In a post this past Friday titled “Just doesn’t feel good,” software programmer Marco Arment announced on his personal website that he was pulling his top-selling application Peace from Apple’s iOS App Store, just three days after his product’s launch. He offers a link in the post for refunds for customers who paid the $2.99 for the app as the software is no longer supported by updates, though according to Arment the program should still be usable for the next few weeks before the software becomes incompatible. Peace shot to the top of the App Store charts a day after its release due to its offered service of blocking ads listed in a database maintained by another company called Ghostery, but it set off a controversy as the ad blocker was set to damage the advertising capabilities for both large media firms and small companies that depend on ads for revenue.

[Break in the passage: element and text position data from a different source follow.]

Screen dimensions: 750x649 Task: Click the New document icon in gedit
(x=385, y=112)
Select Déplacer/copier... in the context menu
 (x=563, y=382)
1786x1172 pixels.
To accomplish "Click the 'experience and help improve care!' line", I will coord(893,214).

While Peace is officially off the market, other ad blockers, including Ghostery itself, are poised to take advantage of the new Apple iOS software update that allows apps to provide ad blocking software for the first time. The impact of this new development is set to change the way both consumers and software development companies view advertisements in iOS applications.

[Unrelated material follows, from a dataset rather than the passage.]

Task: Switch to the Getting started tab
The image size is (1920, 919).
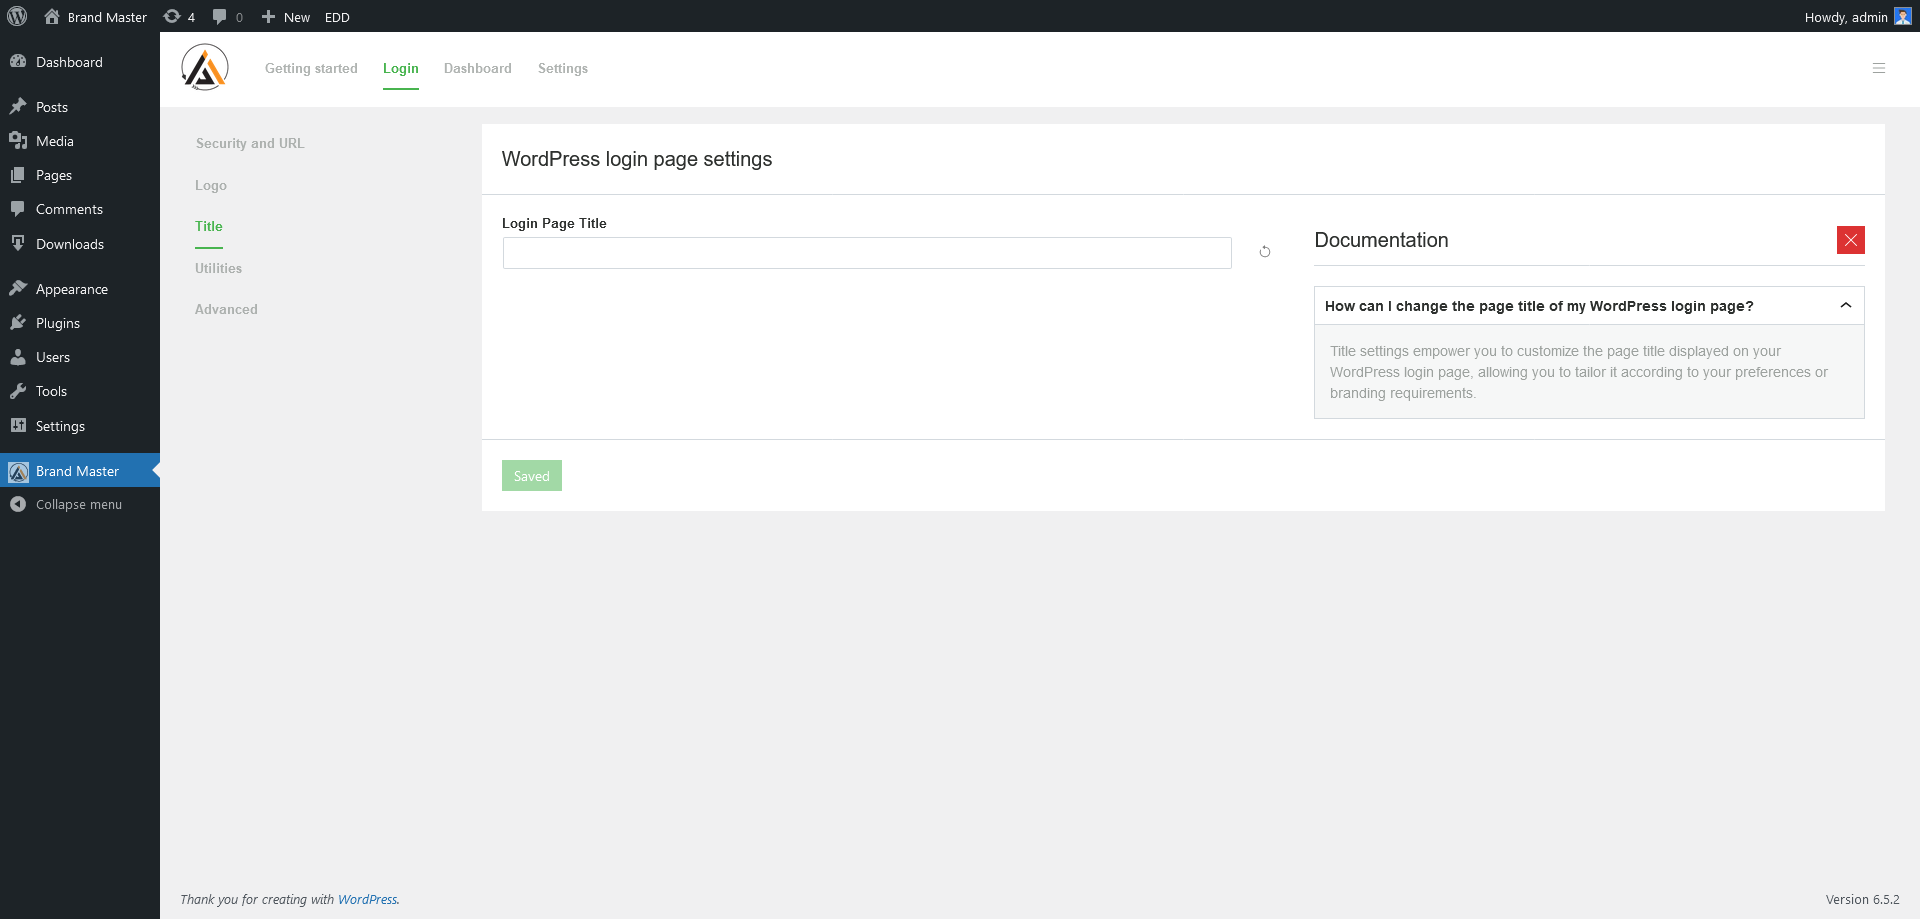Action: pos(310,68)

The concept of ad blocking is not new to the Internet. Ever since advertisers saw the empty space on web pages as prime real estate for generating views for their products, more than a few developers saw the counter-opportunity of capitalizing on the perennial consumer desire of an advertisement-free existence. Online advertisements are often held in the same contempt as their television counterparts by consumers, who are required to view a sponsor’s product so the website or application can continue running free of charge. Internet ads have the additional drawback to the online experience as they add to page load times and can decrease overall system performance. Most no-cost applications in the App Store require ads to support their own existence (unless they offer the option of purchasing additional premium content in the app itself). Ad blockers disrupt this model of doing business, as they are not beholden to any contractual agreement between the app developers and the companies that financially support them. Their existence could potentially discourage any developers making content who were depending on the ad model for their product’s success.

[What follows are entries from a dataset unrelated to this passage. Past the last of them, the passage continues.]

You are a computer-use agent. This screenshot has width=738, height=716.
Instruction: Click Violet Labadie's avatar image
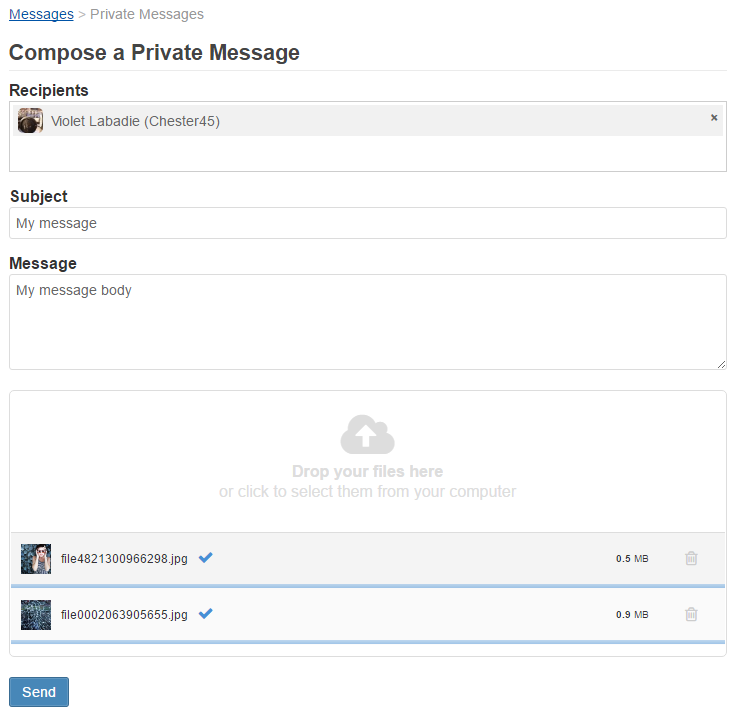pyautogui.click(x=31, y=121)
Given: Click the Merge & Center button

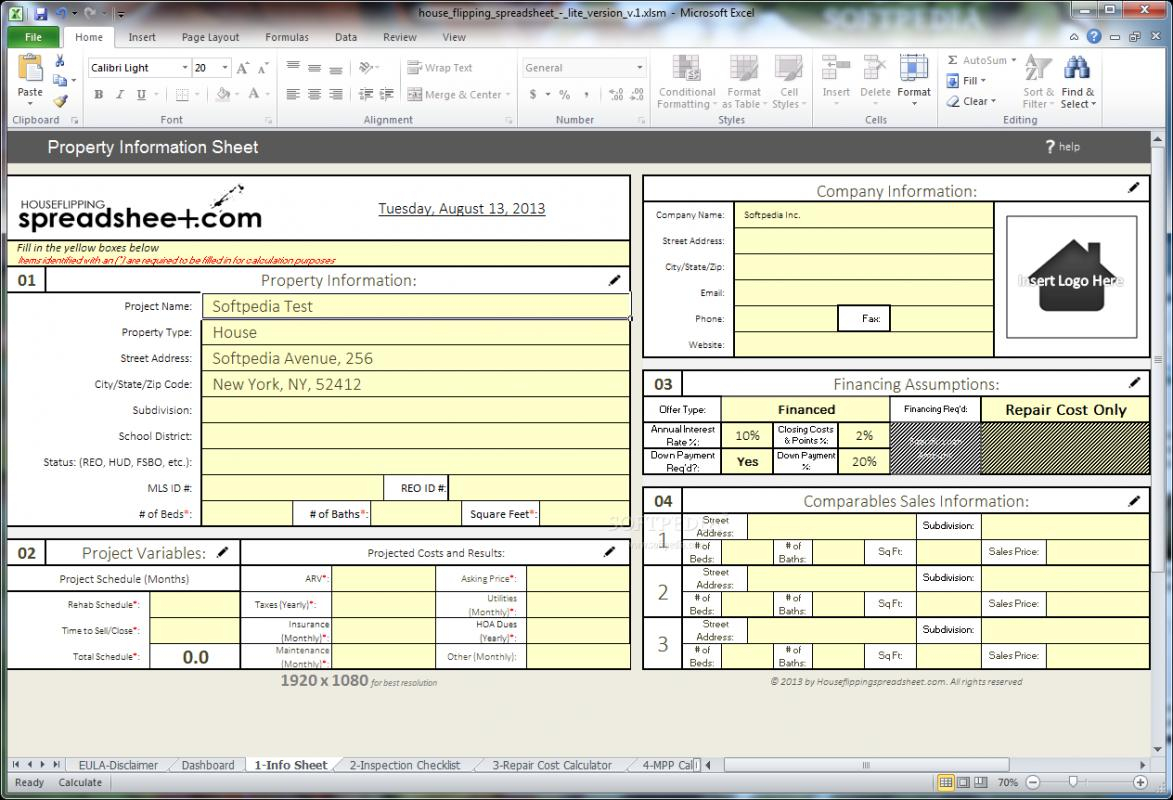Looking at the screenshot, I should tap(457, 95).
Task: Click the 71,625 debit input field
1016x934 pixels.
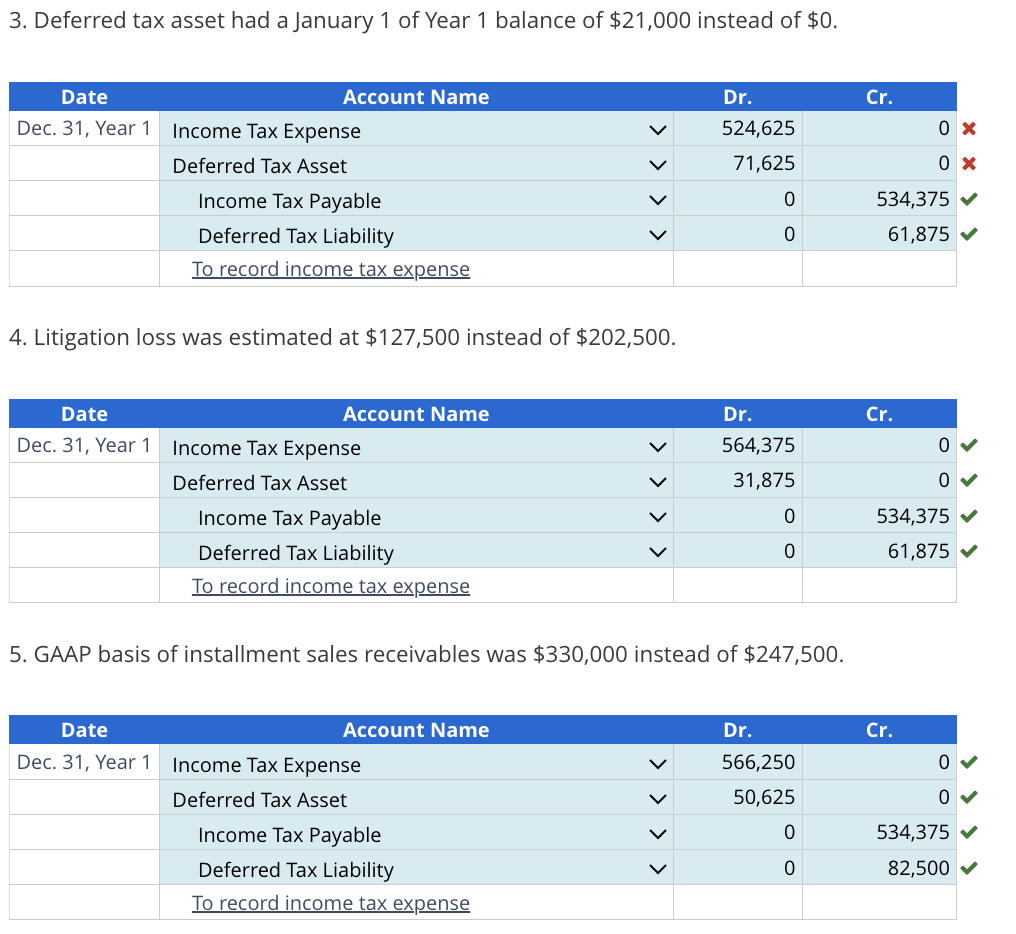Action: point(738,164)
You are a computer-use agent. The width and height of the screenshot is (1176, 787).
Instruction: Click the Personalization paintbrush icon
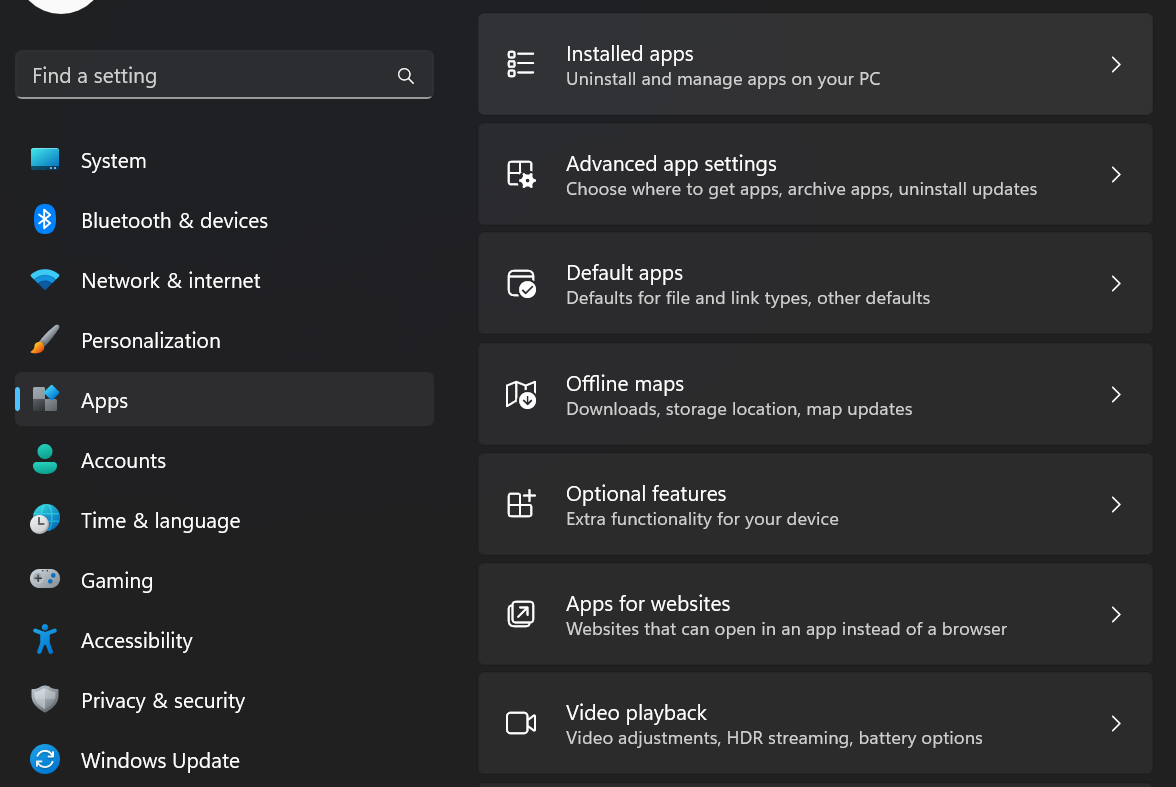click(x=45, y=340)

Whoever succeeds in filling the vacuum left by Arment’s app could stand to make a fortune by taking advantage of this consumer desire to remove ads from their daily smartphone use. However, a likely response to this from the market will be increased prices for both paid apps and premium content, and an overall reduction of no-cost apps in the App Store as developers look elsewhere to financially succeed in the online playing field. This would be a losing scenario for both developers and consumers, and points to the moral gray area that ad blocking occupies. Arment spoke to these negative feelings in his post on Friday: “Even though I’m “winning”, I’ve enjoyed none of it. That’s why I’m withdrawing from the market.” It remains to be seen how the successor to Peace’s position at the top will act with this kind of responsibility.